The marginal distribution of each component \(X_i\) is a one-dimensional normal distribution.

This is a direct consequence of Theorem 6.4.1 by setting \(\mathbf{D}=(0,\dots,0,1,0,\dots,0)\) where the \(1\) is in the \(i^{th}\) position.

Suppose \(\mathbf{X}=(X_1,X_2,X_3)^T \sim N_3(\mathbf{0},\mathbf{\Sigma})\), where \[\mathbf{\Sigma} = \begin{pmatrix} 2 & 1 & 0 \\ 1 & 4 & 0 \\ 0 & 0 & 5 \end{pmatrix}.\] Find the distribution of \(Z=X_1+X_2\).



Writing \(Z = X_1+X_2\), in the form \(\mathbf{DX}\) requires \(\mathbf{D} = \begin{pmatrix} 1 & 1 & 0 \end{pmatrix}\).

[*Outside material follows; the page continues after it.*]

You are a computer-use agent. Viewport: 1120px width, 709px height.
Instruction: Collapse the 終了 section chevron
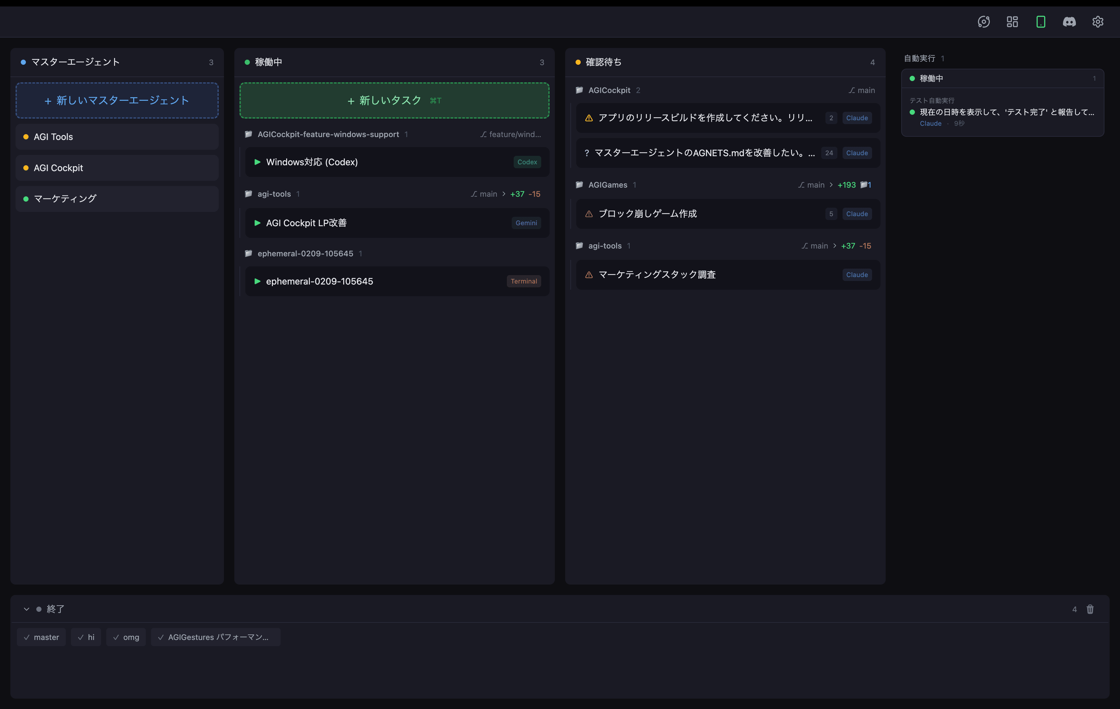tap(27, 609)
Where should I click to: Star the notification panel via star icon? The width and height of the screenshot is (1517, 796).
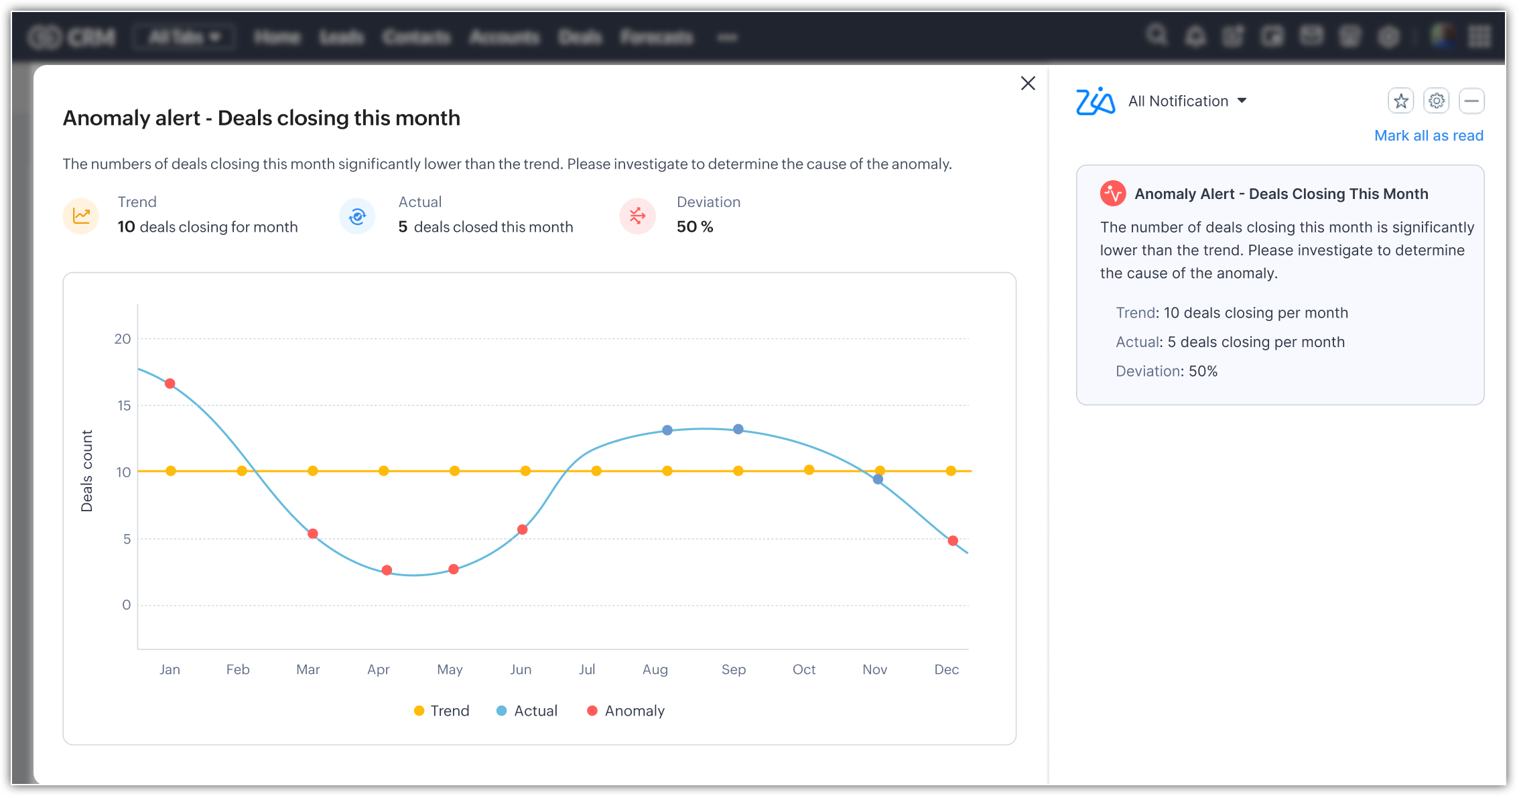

By the properties of a multivariate normal distribution \[Z \sim N(\mathbf{D0}, \mathbf{D \Sigma D}^T).\] Calculate \(\mathbf{D0}=\mathbf{0}\) and \[\begin{align*} \mathbf{D} \mathbf{\Sigma} \mathbf{D}^T &= \begin{pmatrix} 1 & 1 & 0 \end{pmatrix} \begin{pmatrix} 2 & 1 & 0 \\ 1 & 4 & 0 \\ 0 & 0 & 5 \end{pmatrix} \begin{pmatrix} 1 \\ 1 \\ 0 \end{pmatrix} \\[5pt] &= \begin{pmatrix} 3 & 5 & 0 \end{pmatrix} \begin{pmatrix} 1 \\ 1 \\ 0 \end{pmatrix} \\[5pt] &= 8. \end{align*}\] Therefore, \(Z \sim N(0,8)\).
Suppose \(\mathbf{X}=(X_1,X_2,X_3)^T \sim N_3(\mathbf{0},\mathbf{\Sigma})\), where \[\mathbf{\Sigma} = \begin{pmatrix} 2 & 1 & 0 \\ 1 & 4 & 0 \\ 0 & 0 & 5 \end{pmatrix}.\] Determine the constant \(c\) such that \(Z_1 = 2X_1 + cX_2\) and \(Z_2 = 2X_1 + cX_3\) are independent.



Writing \(\mathbf{Z} = \begin{pmatrix} Z_1 \\ Z_2 \end{pmatrix} = \begin{pmatrix} 2X_1 + cX_2 \\ 2X_1 + cX_3 \end{pmatrix}\) in the form \(\mathbf{DX}\) requires

\[\mathbf{D} = \begin{pmatrix} 2 & c & 0 \\ 2 & 0 & c \end{pmatrix}.\]

By the properties of a multivariate normal distribution,

\[\mathbf{Z} \sim N_2(\mathbf{D0}, \mathbf{D \Sigma D}^T).\]

Calculate \(\mathbf{D0} = \mathbf{0}\) and

\[\begin{align*} \mathbf{D \Sigma D}^T &= \begin{pmatrix} 2 & c & 0 \\ 2 & 0 & c \end{pmatrix} \begin{pmatrix} 2 & 1 & 0 \\ 1 & 4 & 0 \\ 0 & 0 & 5 \end{pmatrix} \begin{pmatrix} 2 & 2 \\ c & 0 \\ 0 & c \end{pmatrix} \\[5pt] &= \begin{pmatrix} 4+c & 2+4c & 0 \\ 4 & 2 & 5c \end{pmatrix} \begin{pmatrix} 2 & 2 \\ c & 0 \\ 0 & c \end{pmatrix} \\[5pt] &= \begin{pmatrix} 8+4c+4c^2 & 8+2c \\ 8+2c & 8+5c^2 \end{pmatrix}. \end{align*}\]

For \(Z_1\) and \(Z_2\) to be independent necessarily \(\text{Cov}(Z_1,Z_2) = 8+2c = 0\). Therefore \(c=-4\).